§ **Assigned task**: Reproduce, with no changes, the line that contains "Privacy Policy (69, 1718)" and all the lines that come after it in the records.

§ **Information**:
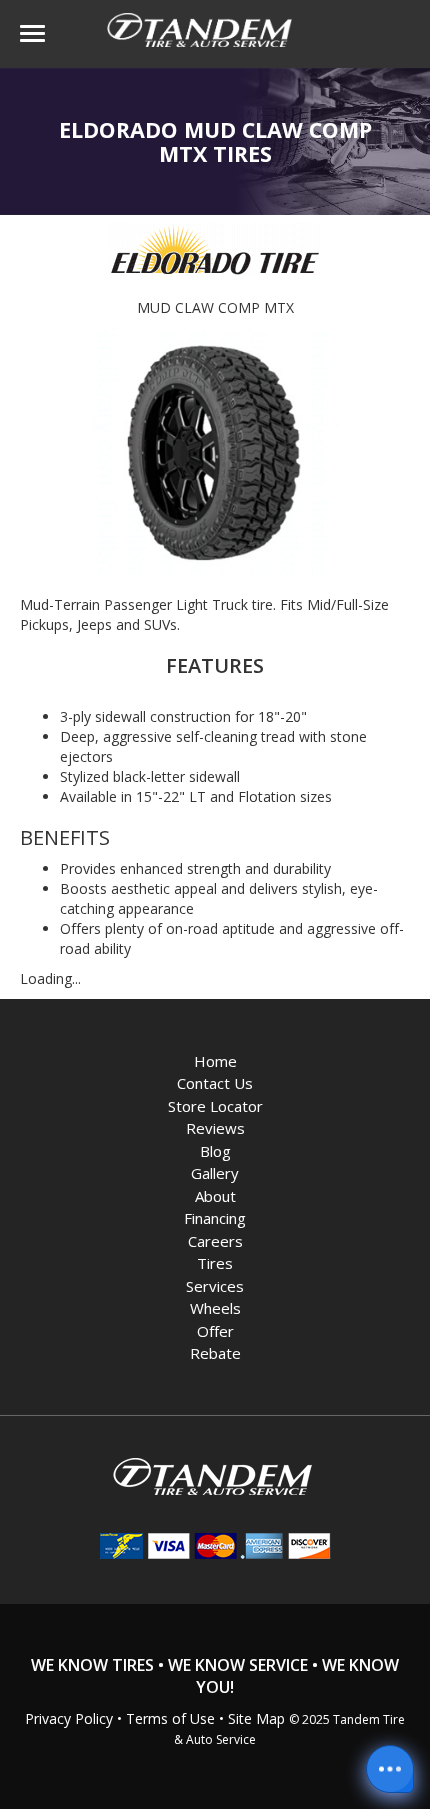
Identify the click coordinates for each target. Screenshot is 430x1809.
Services (215, 1286)
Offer (215, 1331)
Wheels (215, 1308)
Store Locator (215, 1106)
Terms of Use (170, 1718)
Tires (215, 1263)
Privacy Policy (69, 1718)
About (215, 1196)
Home (215, 1061)
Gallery (215, 1173)
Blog (215, 1151)
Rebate (215, 1353)
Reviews (215, 1128)
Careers (215, 1241)
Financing (215, 1218)
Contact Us (215, 1083)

§ **Reply**:
Privacy Policy (69, 1718)
About (215, 1196)
Home (215, 1061)
Gallery (215, 1173)
Blog (215, 1151)
Rebate (215, 1353)
Reviews (215, 1128)
Careers (215, 1241)
Financing (215, 1218)
Contact Us (215, 1083)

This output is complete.